A: To convert a ratio to a percentage, you need to divide the numerator by the denominator and then multiply by 100.

Q: How do I convert a percentage to a ratio?

A: To convert a percentage to a ratio, you need to divide the percentage by 100 and then express it as a fraction.

Q: What are some common mistakes to avoid when working with ratios, rates, direct and indirect proportions?

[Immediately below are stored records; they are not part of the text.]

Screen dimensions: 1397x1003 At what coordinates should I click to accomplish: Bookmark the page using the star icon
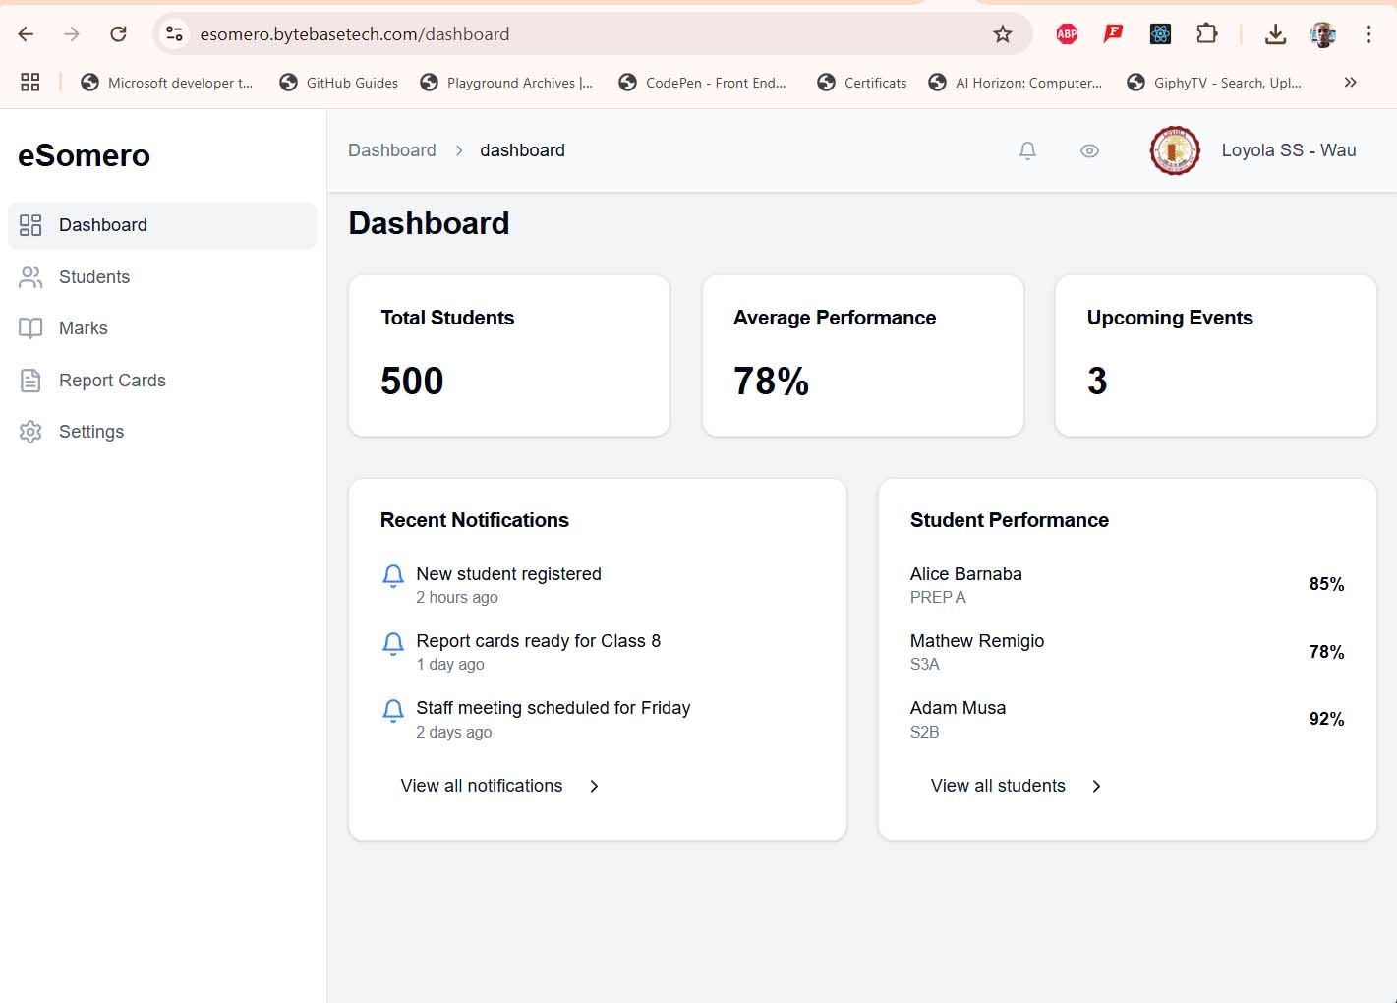pos(1002,33)
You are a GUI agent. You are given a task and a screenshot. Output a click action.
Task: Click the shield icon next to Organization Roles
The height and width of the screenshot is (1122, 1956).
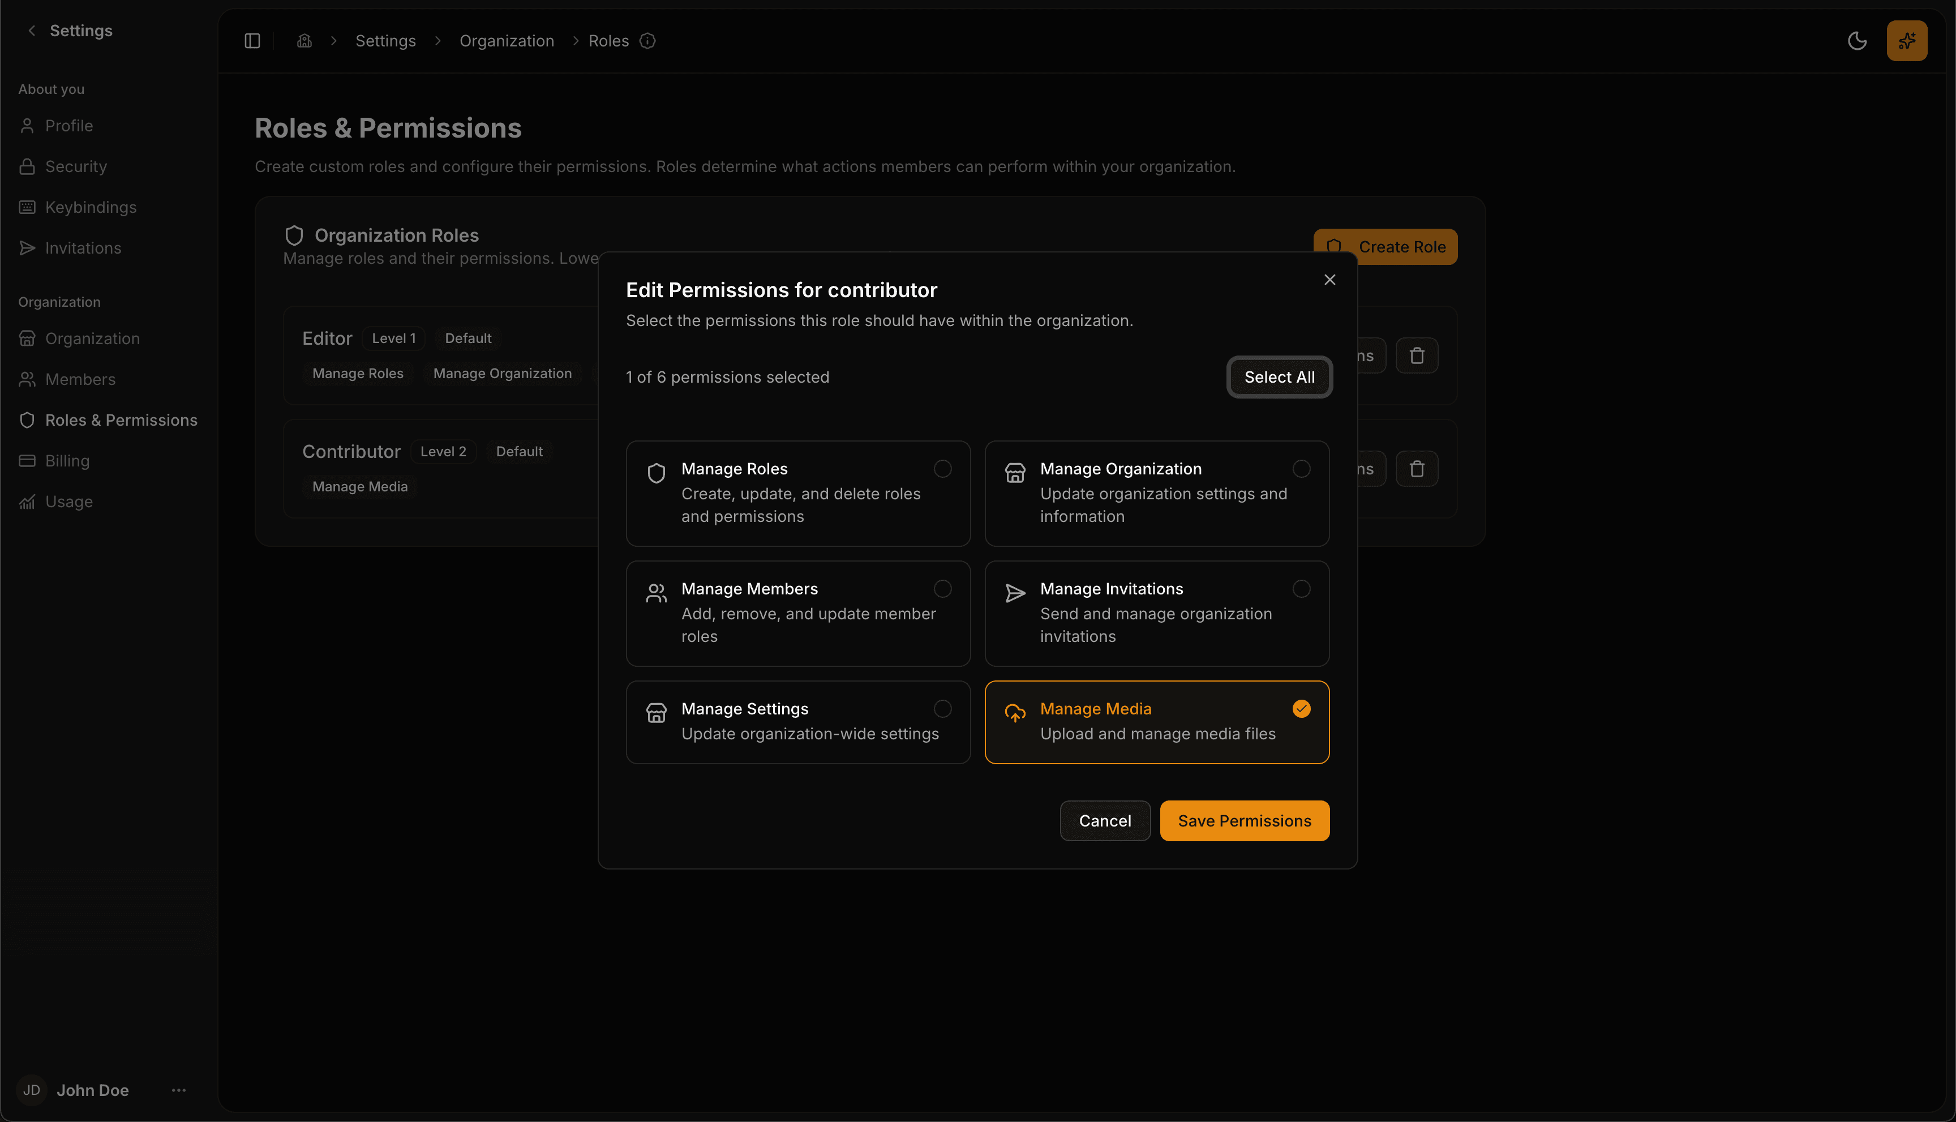(x=294, y=235)
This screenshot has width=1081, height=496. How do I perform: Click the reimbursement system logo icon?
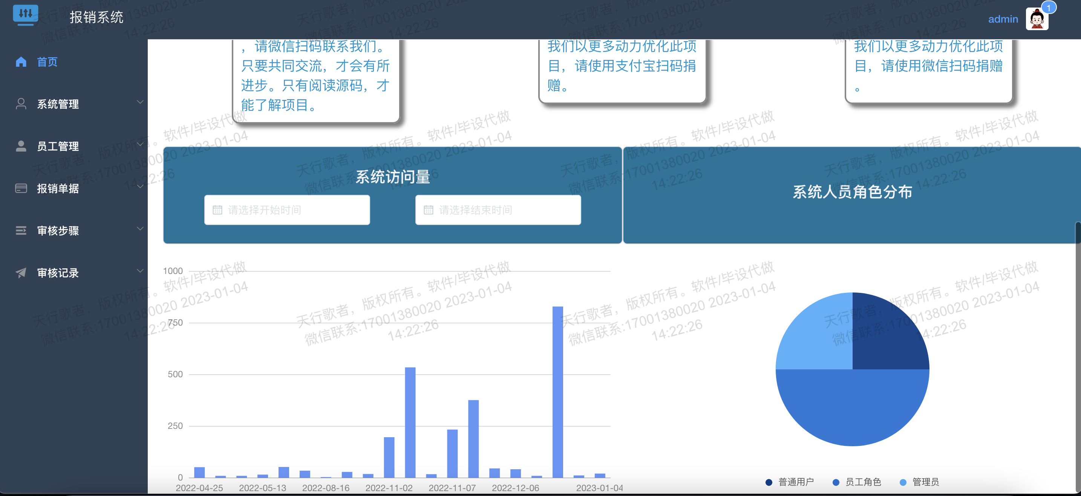point(25,15)
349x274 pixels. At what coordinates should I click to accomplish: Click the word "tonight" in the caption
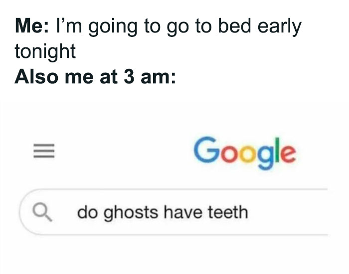[45, 51]
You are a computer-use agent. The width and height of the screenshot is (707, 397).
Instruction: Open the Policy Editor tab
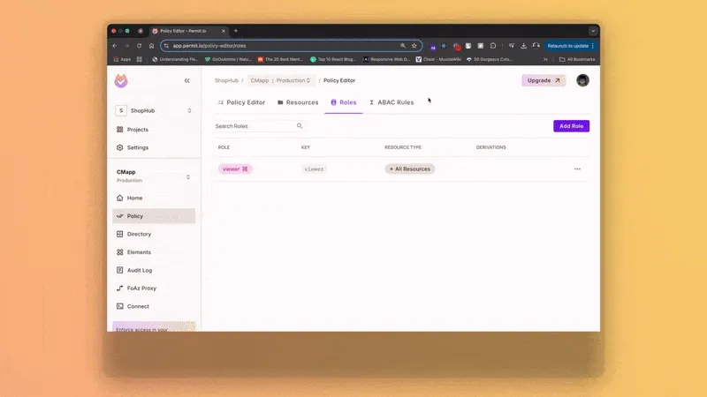tap(241, 102)
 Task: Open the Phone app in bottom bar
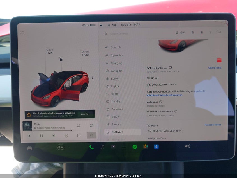point(91,147)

A: Some common mistakes to avoid when working with ratios, rates, direct and indirect proportions include:

• Not simplifying ratios before using them.
• Not checking for errors in proportions.
• Not using the correct units when working with rates.
• Not considering indirect proportions when solving problems.

Q: How do I practice and improve my skills in working with ratios, rates, direct and indirect proportions?

A: To practice and improve your skills in working with ratios, rates, direct and indirect proportions, you can:

• Practice solving problems using ratios, rates, direct and indirect proportions.
• Use online resources and tools to help you practice and learn.
• Join a study group or find a study partner to work with.
• Review and practice regularly to build your skills and confidence.

Conclusion

In conclusion, ratios, rates, direct and indirect proportions are fundamental concepts in mathematics that have many applications in real-life situations. By understanding and practicing these concepts, you can improve your skills and confidence in solving problems and making informed decisions.